(Reuters) – Qualcomm Technologies has signed memorandums of understanding for sales worth at least $2 billion with top Chinese smartphone vendors, receiving vocal support from the firms as it fights an unsolicited buyout bid from Broadcom.
Lenovo Group, Guangdong Oppo Mobile Telecommunications, Vivo Communication Technology and Xiaomi Communications have expressed an interest in buying components with a total value of no less than $2 billion over three years, the US chip maker said on Thursday.
The non-binding agreement will be subject to further agreements and covers technology related to RF Front-End components, the comoany said in a statement.
The companies announced the multi-year agreement at a Qualcomm-hosted event in Beijing attended by the US firm’s chairman and chief executive.

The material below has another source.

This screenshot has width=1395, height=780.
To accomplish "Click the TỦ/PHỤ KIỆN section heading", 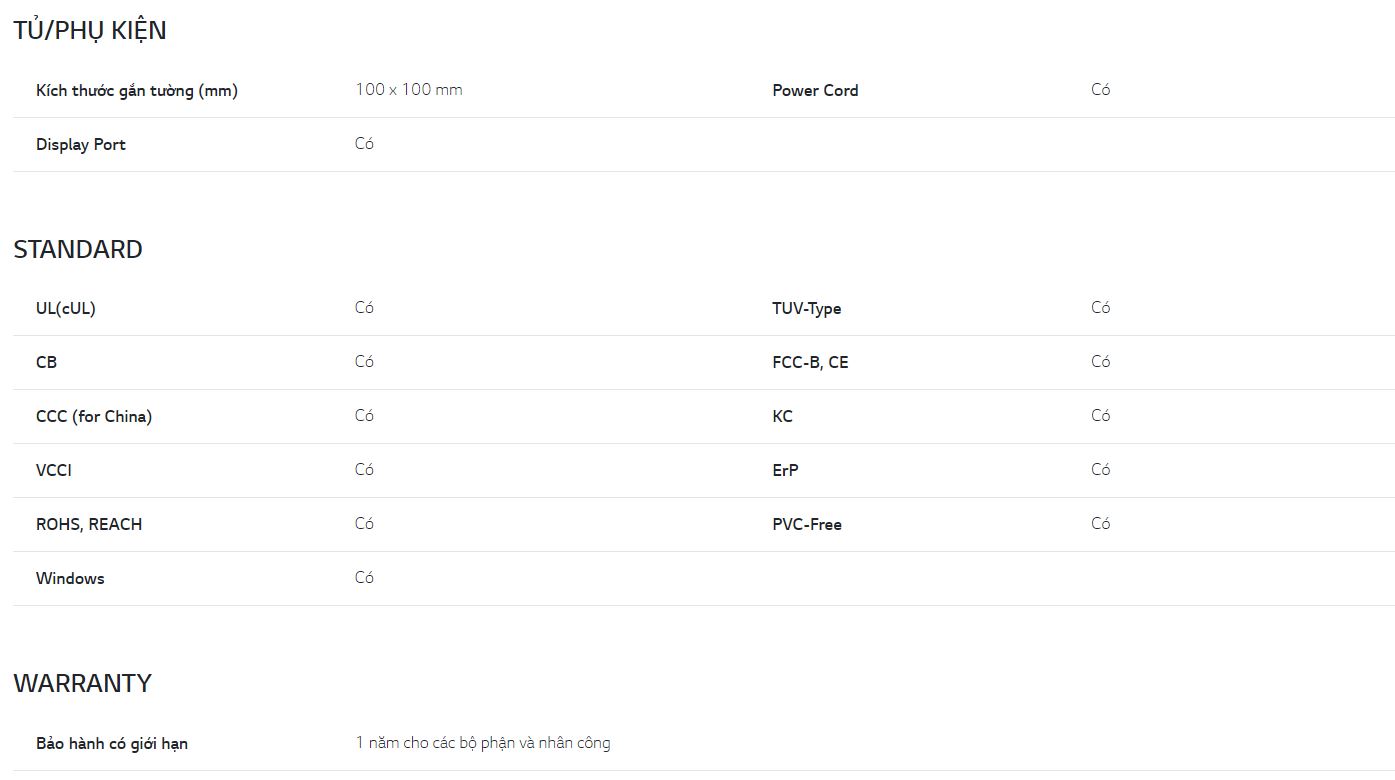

At the event representatives from the Chinese companies expressed concerns that a possible acquisition by Broadcom could hurt investment in chip technology.
A potential merger would likely face regulatory scrutiny in China, where the chipmaker has been fined before over anti-trust issues and where the government is promoting local chip production.
China aims to become a dominant global chip maker by 2030 and has allocated extensive public funding to support local firms.
“I was surprised about the reaction of some of those customers … but it’s probably what you would expect,” Qualcomm President Cristiano Amon told media.
China is currently Qualcomm’s second-largest market but will soon become its top market, said Amon.